Investment Insights
15.7.2025

Equity Insights: Europe & UK Defense: Identifying Value in a Multi-Year Secular Theme

Drishtant Chakraberty, CFA
Assistant Vice President -Equity Research

Defense has emerged as one of the most important secular themes in global markets today. The Russian invasion of Ukraine has permanently altered European defense policy, leading to an unprecedented commitment to rearmament across the continent. Germany, long criticized for underinvesting in defense, has now pledged to meet and maintain the NATO target of spending 2% of GDP on defense—translating to over €100 billion in incremental spending through the coming years.

Meanwhile, the European Union has committed to launching a series of joint defense procurement initiatives, aimed at strengthening regional interoperability and reducing reliance on external powers. These developments signal the start of a long-term capital cycle for defense infrastructure, equipment, and technology.

Source: World Bank World Development Indicators, Goldman Sachs Global Institute

Further, at the 2025 NATO Summit in the Hague, member states agreed to a 5% target by 2035, including 1.5% for defense-related matters like cyber security and infrastructure, which provides additional signs that this is a market that is likely to keep growing at a solid pace for many years to come.

2025E: 2% of GDP defense Budget goal (Black) + EUR 100 Billion special German Fund (Grey)

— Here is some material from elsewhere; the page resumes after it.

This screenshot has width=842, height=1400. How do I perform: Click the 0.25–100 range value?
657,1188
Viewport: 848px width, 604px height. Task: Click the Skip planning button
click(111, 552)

2035E: Baseline 2% of GDP, assuming GDP remains stable (Black) + Extra 3% of GDP needed to reach the 5% Target set at the NATO Summit (Grey)

Crucially, this realignment is not limited to the continent. The United Kingdom recently signed a landmark trade agreement with the European Union, the first of its kind since Brexit, which allows UK-based defense firms to bid on EU-led projects. This creates a new strategic bridge between UK industrial capacity and European defense ambitions.

In this piece, we highlight four companies that are positioned to benefit from this structural re-rating of defense budgets and policy coordination:

  • From the UK: Rolls-Royce Holdings and BAE Systems
  • From Continental Europe: MTU Aero Engines and Airbus

Each of these names provides differentiated exposure to the buildout—across aerospace, propulsion, systems integration, and next-gen defense platforms—while still offering relative valuation appeal compared to the more crowded German defense complex.

UK Defense: New Opportunity in the Post-Brexit Era

The recently signed trade agreement between the United Kingdom and the European Union, the first such deal since Brexit, opens up an important new avenue: UK-based defense firms can now bid for large EU-led defense projects, a development that significantly enhances their addressable market.

Two standout names in this context are:

  • Rolls-Royce Holdings (RR/ LN): Best known for its civil aerospace business, Rolls-Royce is also a critical player in the defense engine and propulsion space. The potential to expand into EU contracts complements the company’s restructuring and operating leverage story.
  • BAE Systems (BA/ LN): The UK’s largest defense contractor is already a beneficiary of rising global defense budgets. The new trade agreement boosts its relevance further, giving it the ability to tap into European defense projects while retaining strong ties with U.S. and Middle Eastern clients.

These names offer investors exposure to a sector with rising budget allocations and high visibility, but without the valuation stretch currently visible in the German defense complex.

Continental Europe: MTU Aero Engines & Airbus

  • MTU Aero Engines (MTX GY): MTU plays a crucial role in the European defense ecosystem as the lead developer of the EuroJet fighter’s propulsion system. It is well-positioned to benefit from greater pan-European coordination in defense R&D and procurement. Meanwhile, its commercial R&M business provides a solid annuity-like stream of cash flows that smooths earnings volatility.
  • Airbus (AIR FP): While Airbus is best known for its commercial aviation segment, which is underpinned by a backlog of over 7,000 A320 aircraft, its Defense & Space segment is turning into an increasingly strategic asset. With profitability expected to improve in the coming years, this segment could become a more meaningful contributor to earnings and help narrow the valuation gap versus U.S. peers.

Together, these companies represent a compelling way to participate in the European rearmament theme without simply following consensus trades. With rising geopolitical risks and strong political will across NATO and the EU, we believe the next leg of defense outperformance could come from these under-owned yet strategically important players.